Task instructions
Your task is to copy the records that follow exactly, minus any images.

Entries supplied
•••
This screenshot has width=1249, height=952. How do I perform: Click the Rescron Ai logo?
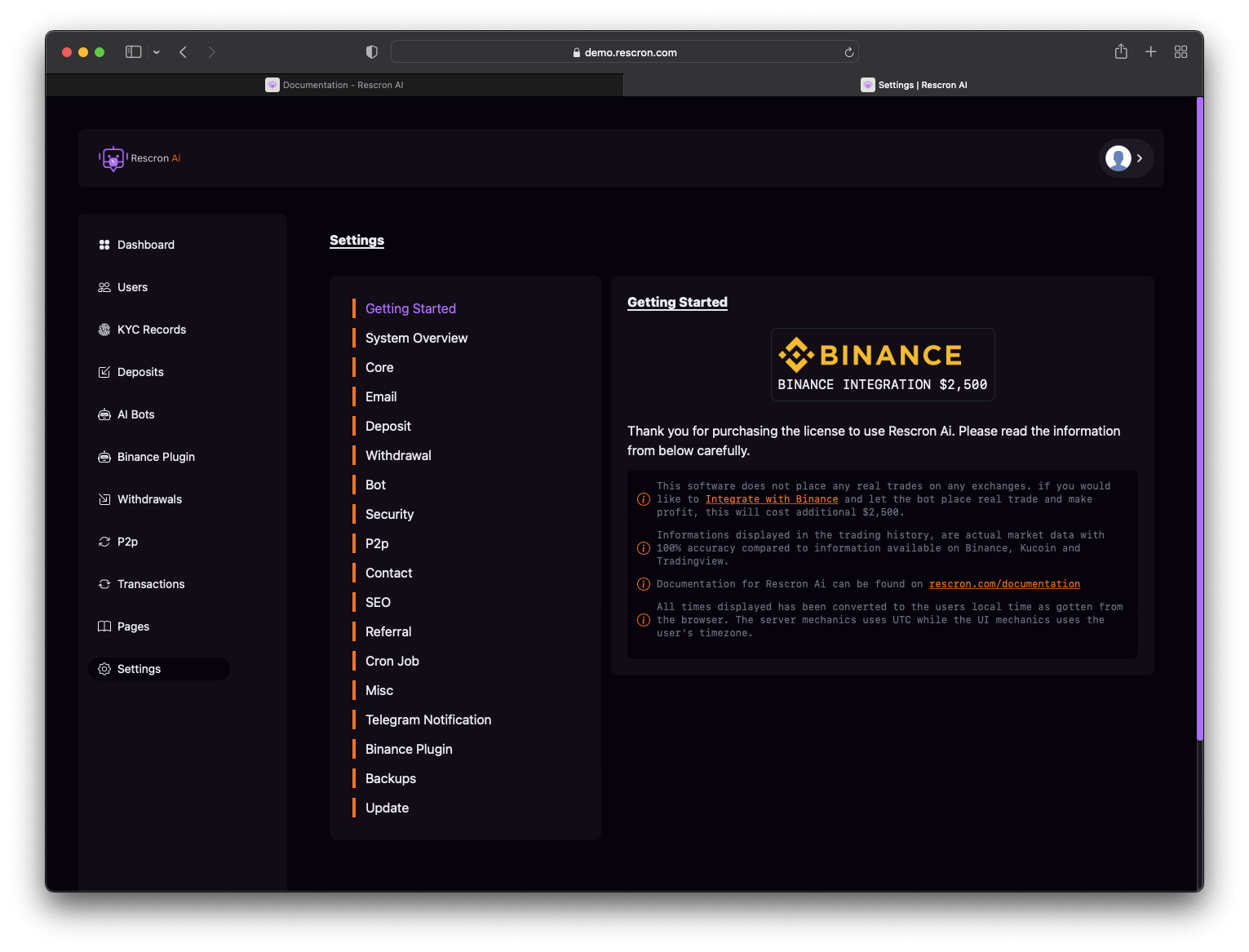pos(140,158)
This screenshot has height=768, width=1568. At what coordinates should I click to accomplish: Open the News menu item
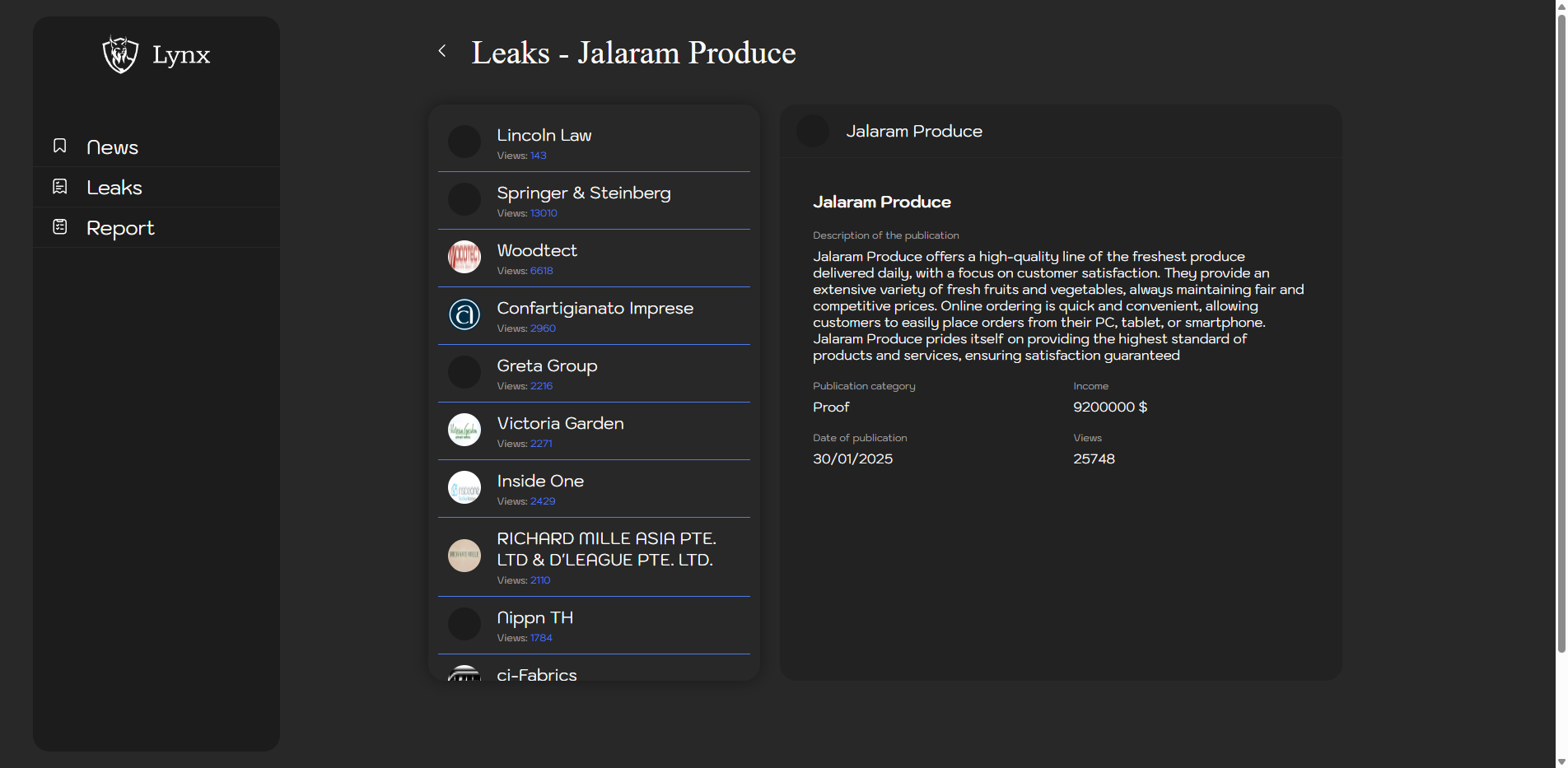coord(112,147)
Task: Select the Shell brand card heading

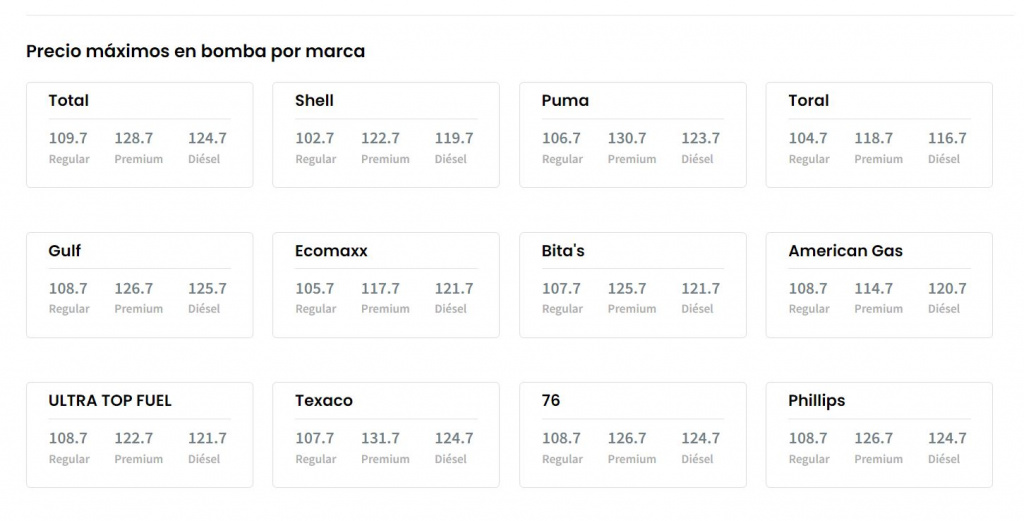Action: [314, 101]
•••
Response box
This screenshot has width=1249, height=952. How do I perform: Click the Rescron Ai logo?
pos(140,158)
This screenshot has height=768, width=1568. At what coordinates should I click to accomplish: Open the News menu item
coord(112,147)
Task: Select the Shell brand card heading

Action: [314, 101]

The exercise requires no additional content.